Adversaries may establish persistence and/or elevate privileges using system mechanisms that trigger execution based on specific events. Various operating systems have means to monitor and subscribe to events such as logons or other user activity such as running specific applications/binaries. Cloud environments may also support various functions and services that monitor and can be invoked in response to specific cloud events.[1][2][3]
攻撃者は、特定のイベントに応じて実行するシステム機構を使用して、永続性を確立したり、権限を昇格させたりすることがあります。様々なOSが、ログオンなどのイベントや、特定のアプリケーション/バイナリを実行するなどのユーザーアクティビティを監視し、登録するための手段を備えています。クラウド環境は、さまざまな機能やサービスをサポートします。それは、特定のクラウドイベントを監視し、それに応答して実行されることがあります。

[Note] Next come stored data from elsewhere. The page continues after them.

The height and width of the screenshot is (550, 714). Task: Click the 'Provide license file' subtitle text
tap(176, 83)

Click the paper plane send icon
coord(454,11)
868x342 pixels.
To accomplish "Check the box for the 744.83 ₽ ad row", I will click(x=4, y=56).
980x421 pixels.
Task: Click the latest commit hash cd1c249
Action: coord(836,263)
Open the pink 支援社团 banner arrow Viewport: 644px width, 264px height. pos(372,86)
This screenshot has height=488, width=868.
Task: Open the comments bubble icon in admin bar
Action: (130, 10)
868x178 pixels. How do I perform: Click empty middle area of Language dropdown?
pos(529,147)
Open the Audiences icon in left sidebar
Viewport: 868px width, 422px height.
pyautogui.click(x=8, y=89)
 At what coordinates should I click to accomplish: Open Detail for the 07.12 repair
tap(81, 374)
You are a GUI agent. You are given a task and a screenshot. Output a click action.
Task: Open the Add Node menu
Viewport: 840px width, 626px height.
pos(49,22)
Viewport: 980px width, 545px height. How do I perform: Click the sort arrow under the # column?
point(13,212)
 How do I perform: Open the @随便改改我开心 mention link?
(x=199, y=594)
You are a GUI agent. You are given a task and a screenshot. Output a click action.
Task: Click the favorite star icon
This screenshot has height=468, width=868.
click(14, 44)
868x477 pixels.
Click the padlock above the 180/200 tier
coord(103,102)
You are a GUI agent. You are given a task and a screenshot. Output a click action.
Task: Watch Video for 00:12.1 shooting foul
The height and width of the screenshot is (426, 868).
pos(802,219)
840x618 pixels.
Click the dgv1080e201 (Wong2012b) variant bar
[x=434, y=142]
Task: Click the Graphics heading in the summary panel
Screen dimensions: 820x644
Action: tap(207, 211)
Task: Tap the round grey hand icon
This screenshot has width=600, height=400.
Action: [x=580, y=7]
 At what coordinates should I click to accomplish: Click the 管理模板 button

Adversaries may abuse these mechanisms as a means of maintaining persistent access to a victim via repeatedly executing malicious code. After gaining access to a victim system,
adversaries may create/modify event triggers to point to malicious content that will be executed whenever the event trigger is invoked.[4][5][6]
攻撃者は、悪意のあるコードを繰り返し実行することで、被害者への持続的なアクセス を維持する手段として、これらのメカニズムを悪用することがあります。攻撃者は、被害者システムにアクセスした後、イベントトリガーが発生するたびに悪意のあるコンテンツを実行するよう、イベントトリガーを作成/変更することがあります。
Since the execution can be proxied by an account with higher permissions, such as SYSTEM or service accounts, an adversary may be able to abuse these triggered execution
mechanisms to escalate their privileges.
実行は、SYSTEMやサービスアカウントなど、より高い権限を持つアカウントによって代行されるため、攻撃者はこれらのトリガーによる実行メカニズムを悪用して、特権を昇格させることができるかもしれません。
This type of attack technique cannot be easily mitigated with preventive controls since it is based on the abuse of system features.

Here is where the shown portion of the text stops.